YOUR INSTRUCTIONS
Reproduce each of the following records verbatim, line for line, without altering any character.

GIVEN INFORMATION
· · · · · · ·
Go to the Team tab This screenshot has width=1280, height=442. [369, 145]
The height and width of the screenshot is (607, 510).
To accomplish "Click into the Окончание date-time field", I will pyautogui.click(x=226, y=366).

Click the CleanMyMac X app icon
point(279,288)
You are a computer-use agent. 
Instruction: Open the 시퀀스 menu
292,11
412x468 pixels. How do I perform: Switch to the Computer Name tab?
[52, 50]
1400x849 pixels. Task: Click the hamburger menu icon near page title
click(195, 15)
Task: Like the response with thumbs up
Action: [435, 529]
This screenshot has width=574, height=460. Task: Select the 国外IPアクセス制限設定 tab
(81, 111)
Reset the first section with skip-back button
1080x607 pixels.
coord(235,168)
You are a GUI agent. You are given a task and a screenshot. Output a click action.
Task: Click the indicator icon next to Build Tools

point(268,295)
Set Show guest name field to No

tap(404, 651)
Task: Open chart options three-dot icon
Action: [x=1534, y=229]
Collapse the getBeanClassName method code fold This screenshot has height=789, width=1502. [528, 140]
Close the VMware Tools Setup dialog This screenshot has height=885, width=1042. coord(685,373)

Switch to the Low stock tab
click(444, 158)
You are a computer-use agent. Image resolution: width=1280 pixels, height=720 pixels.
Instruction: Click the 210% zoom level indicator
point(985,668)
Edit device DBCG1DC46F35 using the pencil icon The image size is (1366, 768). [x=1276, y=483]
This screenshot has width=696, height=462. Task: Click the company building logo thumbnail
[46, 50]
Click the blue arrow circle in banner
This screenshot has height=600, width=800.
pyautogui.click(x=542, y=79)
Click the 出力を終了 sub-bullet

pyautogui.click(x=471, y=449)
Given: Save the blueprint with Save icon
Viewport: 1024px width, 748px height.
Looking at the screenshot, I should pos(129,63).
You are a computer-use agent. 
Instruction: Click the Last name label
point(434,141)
· · · · · · ·
SOLUTION FOR THIS EXERCISE
Go to the Team tab This screenshot has width=1280, height=442. [369, 145]
The height and width of the screenshot is (607, 510).
To accomplish "Click into the Окончание date-time field", I will pyautogui.click(x=226, y=366).

Click the CleanMyMac X app icon
point(279,288)
You are a computer-use agent. 
Instruction: Open the 시퀀스 menu
292,11
412x468 pixels. How do I perform: Switch to the Computer Name tab?
[52, 50]
1400x849 pixels. Task: Click the hamburger menu icon near page title
click(195, 15)
Task: Like the response with thumbs up
Action: [435, 529]
This screenshot has width=574, height=460. Task: Select the 国外IPアクセス制限設定 tab
(81, 111)
Reset the first section with skip-back button
1080x607 pixels.
coord(235,168)
You are a GUI agent. You are given a task and a screenshot. Output a click action.
Task: Click the indicator icon next to Build Tools

point(268,295)
Set Show guest name field to No

tap(404, 651)
Task: Open chart options three-dot icon
Action: [x=1534, y=229]
Collapse the getBeanClassName method code fold This screenshot has height=789, width=1502. [528, 140]
Close the VMware Tools Setup dialog This screenshot has height=885, width=1042. coord(685,373)

Switch to the Low stock tab
click(444, 158)
You are a computer-use agent. Image resolution: width=1280 pixels, height=720 pixels.
Instruction: Click the 210% zoom level indicator
point(985,668)
Edit device DBCG1DC46F35 using the pencil icon The image size is (1366, 768). [x=1276, y=483]
This screenshot has width=696, height=462. Task: Click the company building logo thumbnail
[46, 50]
Click the blue arrow circle in banner
This screenshot has height=600, width=800.
pyautogui.click(x=542, y=79)
Click the 出力を終了 sub-bullet

pyautogui.click(x=471, y=449)
Given: Save the blueprint with Save icon
Viewport: 1024px width, 748px height.
Looking at the screenshot, I should pos(129,63).
You are a computer-use agent. 
Instruction: Click the Last name label
point(434,141)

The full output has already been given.